Leaders move toward peace in Kashmir

? India and Pakistan have gone from hurling war cries at each other to taking small but steady steps toward a peace agreement on Kashmir and their other conflicts. Shrewdness on the Indian side and desperation in Pakistan have come together to produce a potential Nobel Peace Prize for two uncommon leaders.

There would be a conceptual bonus for Americans if Indian Prime Minister Atal Bihari Vajpayee and Pakistani President Pervez Musharraf do bury the hatchet. That result would provide clues as to how terrorist wars, and wars on terrorists, finally come to an end.

Unsuccessful terror campaigns tend to consume themselves. Cutting off outside support and finance turn the bombers and killers against their one-time sponsors and then each other. Their movements split and suffocate — if those who have resisted them know how to seize the moment to stop the conflict when it comes.

Vajpayee, the poet and Hindu nationalist who has been the turtle to Musharraf’s excitable and exposed hare for the past three years, acts as if that moment may have finally come in Kashmir. The Indian leader has inched his way steadily toward an accommodation with Pakistan by alternating threatening military moves and visions of mutual economic benefits built on peace.

“There has never been such promise and support for peace in both countries as there is now,” Yashwant Sinha, India’s foreign minister, told me during a visit to Washington this week. “I see a groundswell of support for peace” on both sides, he added.

Sinha declined to speculate on why Pakistan has suddenly dropped many demands that in the past have blocked peace talks on Kashmir. He stuck to the positive tone that Vajpayee and Musharaf adopted in Islamabad on Jan. 5, when they agreed to pursue an agenda and timetable for formal negotiations.

Musharraf has impressed Indian officials by moving in recent weeks to rein in the interlocking network of terrorists, military and intelligence officials and nuclear scientists who have made Pakistan a center of regional instability and of global nuclear proliferation over the past two decades. New Delhi now practices something like a “trust but verify” strategy toward Musharraf that the former general has finally earned.

Outside pressure or mediation from the United States has had almost no immediate role in this embryonic engagement by the Asian subcontinent’s two nuclear powers. Much as Egypt’s Anwar Sadat and Israel’s Menachem Begin did in 1977, Vajpayee and Musharraf have moved for their own reasons.

Washington’s lavish support for Musharraf, given without holding him to past promises to cut off cross-border terrorism and dismantle terror camps in Kashmir, may in fact have delayed this moment. By so personalizing its economic aid and political support instead of designing it to assist Pakistan to return to democracy, the Bush administration encouraged the general to play a balancing game as long as he could.

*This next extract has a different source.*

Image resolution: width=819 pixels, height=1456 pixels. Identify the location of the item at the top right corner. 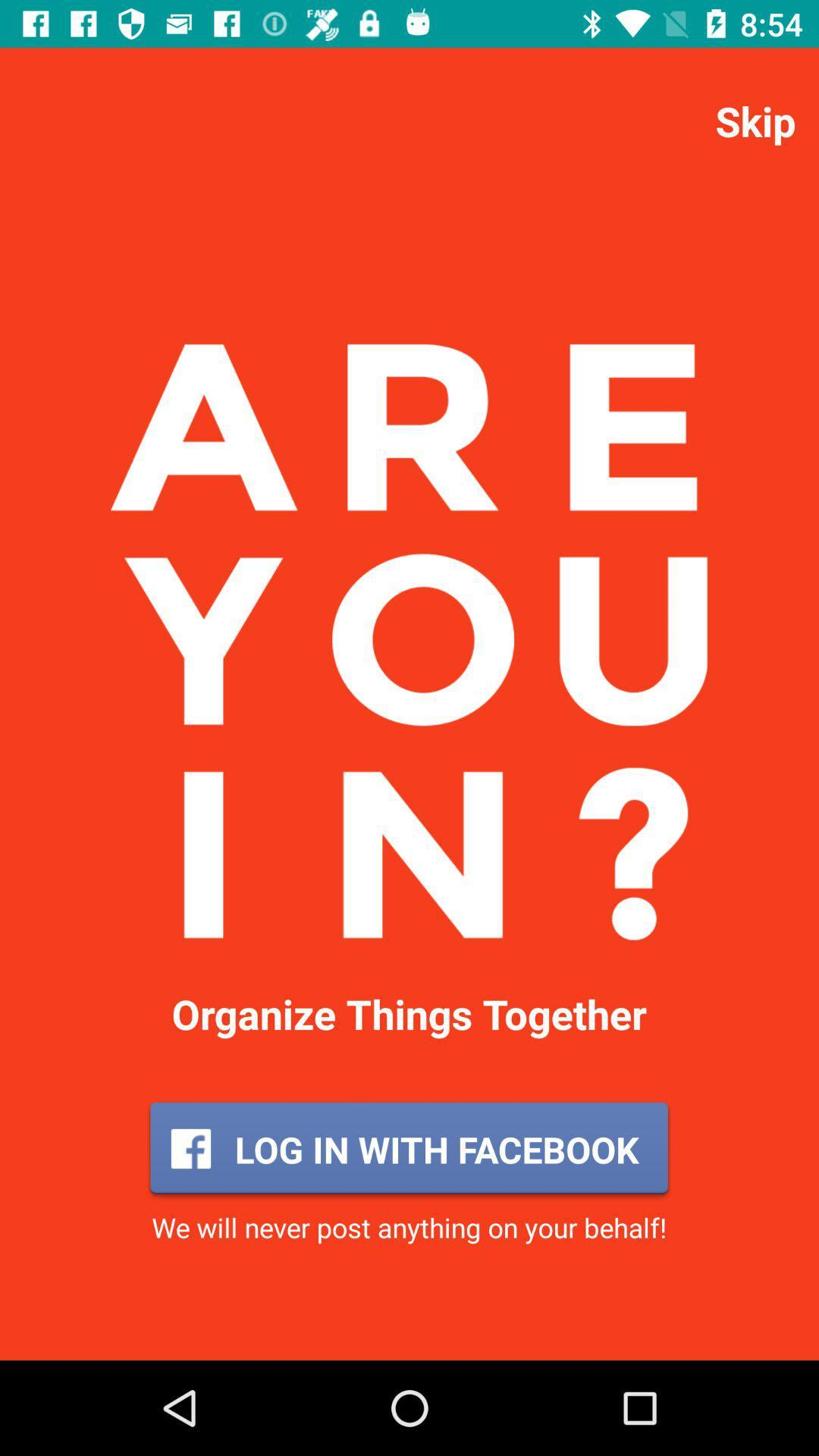
(755, 120).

But assassination attempts that rely on inside knowledge focus the mind in special ways. Two such attacks on Musharraf’s life seem to have convinced the Pakistani leader that the most immediate threat he faces does not come from New Delhi. It comes from extremists in or near his own regime, who apparently gave terrorists the intelligence that enabled them to bomb Musharraf’s convoys on Dec. 14 and 25.

These attacks make fence-sitting no longer possible, either by Musharraf or by the generals whose support he needs to survive the Islamist challenge to his rule. The monster they helped create now has its fingers on their throats.

The support that Pakistan extended to terrorist groups in Kashmir and elsewhere in Central Asia also helped give rise to al-Qaida, which still operates along the Afghanistan-Pakistan frontier. A cataclysmic moment of truth for Pakistan in Kashmir will inevitably influence the Bush administration’s war on global terror, for better or for worse.

This is another case where spinning into control is only one option. Musharraf must push forward and survive the showdown that has begun in his country. Vajpayee has to win a national election likely to come in April, and then satisfy Pakistan’s legitimate aspirations in Kashmir. Bush must not let his political calendar disrupt the military campaigns he has undertaken against global terrorism.

That’s a lot to get right in a region where things have gone badly wrong for years. The path leading to Oslo and Nobel laureate status for Vajpayee and Musharraf is strewn with pitfalls and land mines. But by taking the first baby steps toward peace in Kashmir, these two leaders have begun a journey that can change the world.


Jim Hoagland is a columnist for Washington Post Writers Group.